With an MLP ETF, however, the tax advantages of being a partner in an individual MLP disappear. Distributions are treated as dividends, not as a return of capital, and they’re taxed accordingly.
Another thing to consider is an ETF’s expense ratio – how much the fund itself is going to charge you for managing the ETF.
Of the 17 cheapest MLP ETFs on the market, expenses can range from a low of 0.45% up to 0.85%. Anything higher than that becomes too expensive, in my opinion.
And finally, the way the ETF is structured could really affect the money you receive as an investor.
ETFs can be structured in one of two ways: either as a regulated investment company (RIC), or as a “C corporation.”
ETFs that are C corporations have additional tax problems.
As a corporation, distributions are subject to double taxation – once at the corporate level, and again at the investor level.
The additional tax burden is passed on to investors as “additional expenses” and can take a serious bite out of the amount of money you’re actually paid.
Even worse, this tax burden isn’t included in the calculated expense ratio – meaning that, as an investor, you could get blindsided big time by this hidden “expense.”
For instance, the ALPS Alerian MLP ETF (AMLP), the most popular ETF in the field, is structured as a C corporation.
And though it boasts a decent, if somewhat pricey, expense ratio of 0.85%, its annual operating expenses are closer to 5% because it’s a C corp.
That’s a lot more than 0.85%.
ETFs that are structured as RICs, on the other hand, don’t have that additional tax bite taken out of distributions.
The Cheapest ETF on the Market
That said, if you’re going to pursue MLP ETFs, then you might consider the Global X MLP & Energy Infrastructure ETF (MLPX).
MLPX is designed to track the Solactive MLP & Energy Infrastructure Index – considered a benchmark for the midstream infrastructure sector. It encompasses midstream energy infrastructure MLPs and corporations – pipelines, storage facilities, transportation, and crude and natural gas processors.
Notice the description includes not just MLPs – but also corporations.
See, in return for the better tax treatment, ETFs formed as RICs are limited in their exposure. In fact, no RIC can hold more than 25% of its holdings in actual MLPs.
So the other 75% is made up of actual shares of pure-play infrastructure companies, as well as what’s known as “MLP affiliates” – owners of MLP general partner interests (the general partner is the one that runs the business, limited partners are the unit holders).

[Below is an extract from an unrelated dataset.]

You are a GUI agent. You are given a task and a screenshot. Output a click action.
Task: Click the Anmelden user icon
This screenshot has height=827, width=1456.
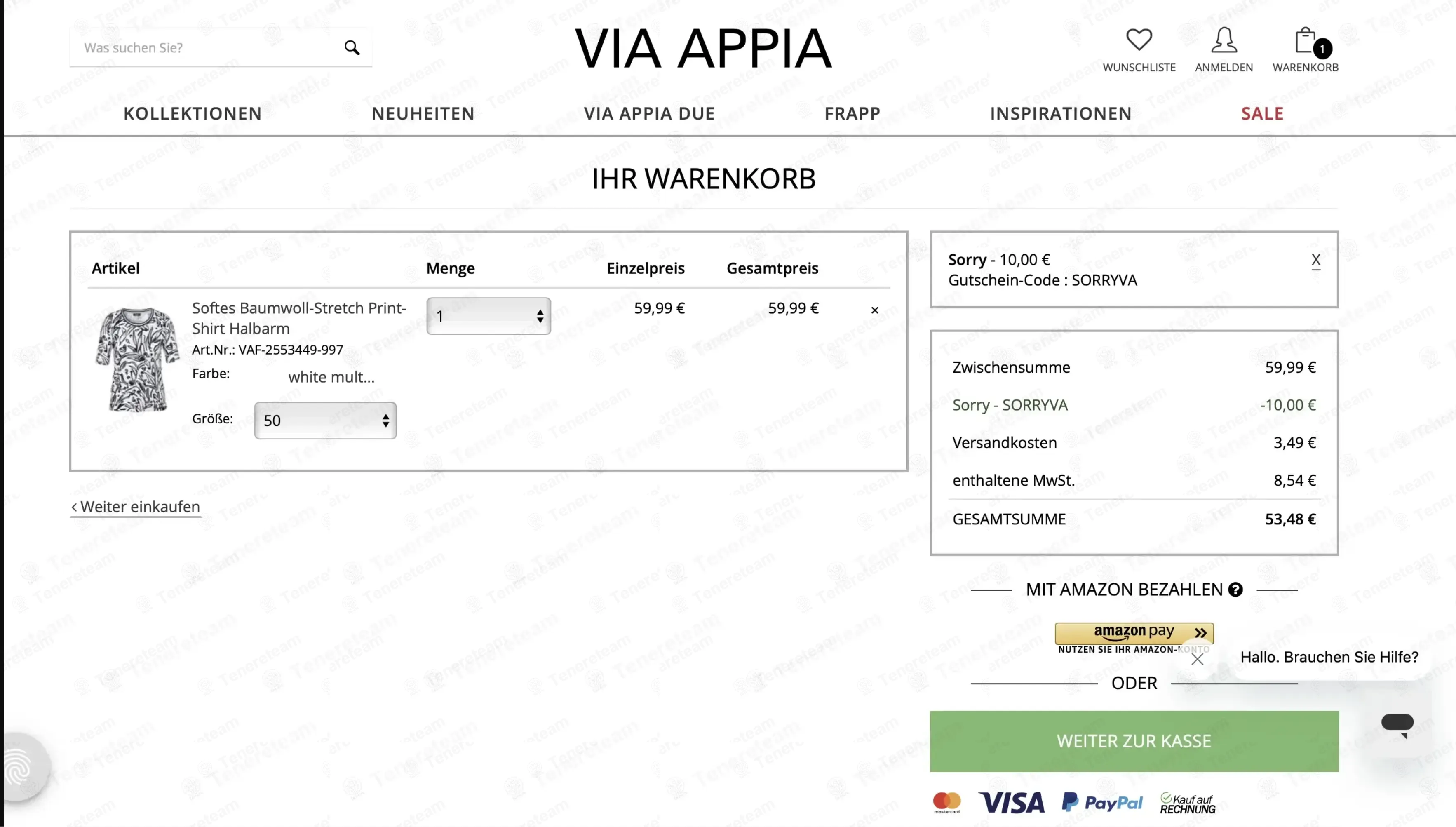coord(1224,40)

Though the number of actual MLPs that MLPX can hold is limited, the actual companies it owns are some of the top companies in the sector. Its top three holdings are Enbridge Inc. (ENB), Kinder Morgan Inc. (KMI) and TransCanada Corp. (TRP).
As you might be able to tell from the top three, MLPX is heavily weighted in the natural gas pipeline sector. In fact, 75% of its holdings are in natural gas. The remaining 25% are in oil pipelines.
With MLPX, you get exposure and pass through distributions from the MLPs. It’s also an RIC, so it doesn’t have the big corporate tax bite. You get the potential for capital gains from the underlying securities – and the 0.45% expense ratio is all you’ll ever pay to be a unit holder. No additional tax burden.
Furthermore, your tax planning is made much simpler, since you’ll receive a regular 1099, instead of a K-1 partnership form.
But don’t jump into MLPX right away. It’s a brand-new entity in a crowded field.
You might want to keep an eye on it, to see how it performs out of the gate, before investing any hard-earned capital.